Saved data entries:
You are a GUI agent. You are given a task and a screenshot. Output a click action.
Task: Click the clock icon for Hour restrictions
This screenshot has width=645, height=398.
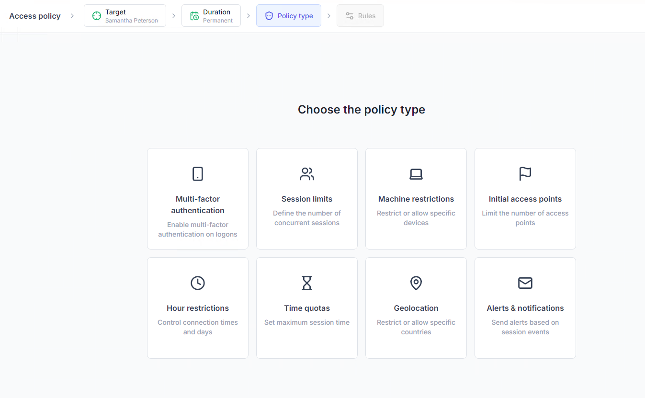click(198, 283)
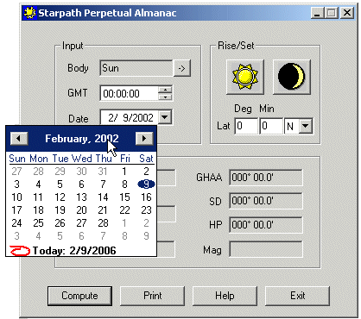The image size is (361, 319).
Task: Pick February 28 on the calendar
Action: tap(103, 223)
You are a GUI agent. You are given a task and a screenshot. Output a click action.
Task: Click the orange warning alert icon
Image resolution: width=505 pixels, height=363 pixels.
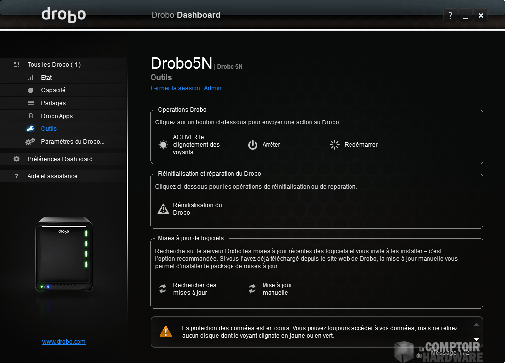pos(166,332)
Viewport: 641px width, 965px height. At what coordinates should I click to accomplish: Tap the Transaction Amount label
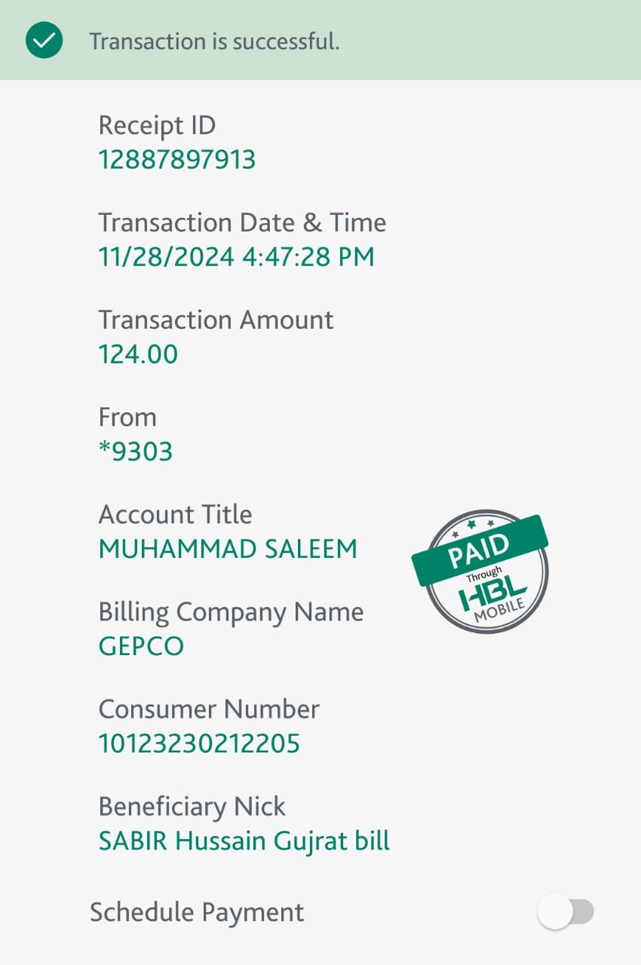tap(216, 320)
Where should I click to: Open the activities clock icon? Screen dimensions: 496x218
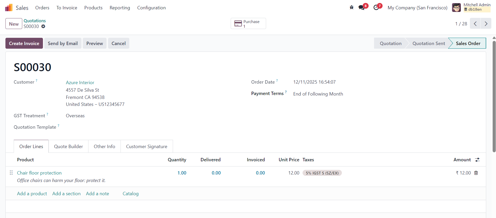(x=376, y=8)
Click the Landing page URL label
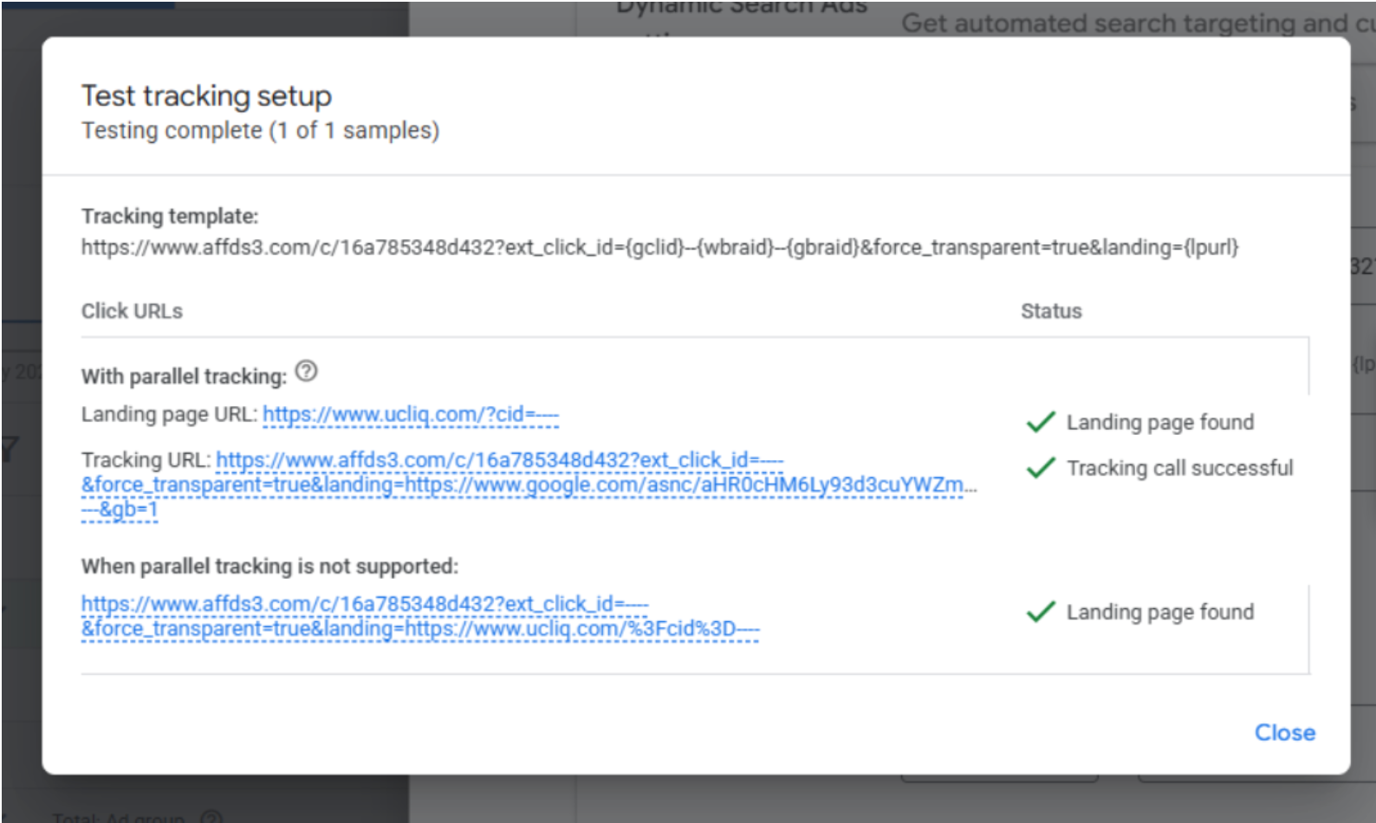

YOUR ASSIGNMENT: Apart from the pictures, set down all the entries above exactly.

SOLVED PROBLEM:
You are a GUI agent. You are given a task and a screenshot. Output a click action.
Task: Click the clock icon for Hour restrictions
This screenshot has width=645, height=398.
click(198, 283)
The image size is (361, 319).
Task: Pick February 28 on the calendar
Action: tap(103, 223)
You are a GUI agent. You are given a task and a screenshot. Output a click action.
Task: Click the orange warning alert icon
Image resolution: width=505 pixels, height=363 pixels.
pos(166,332)
Viewport: 641px width, 965px height. At what coordinates should I click to accomplish: Tap the Transaction Amount label
tap(216, 320)
Where should I click to: Open the activities clock icon? Screen dimensions: 496x218
(x=376, y=8)
Click the Landing page URL label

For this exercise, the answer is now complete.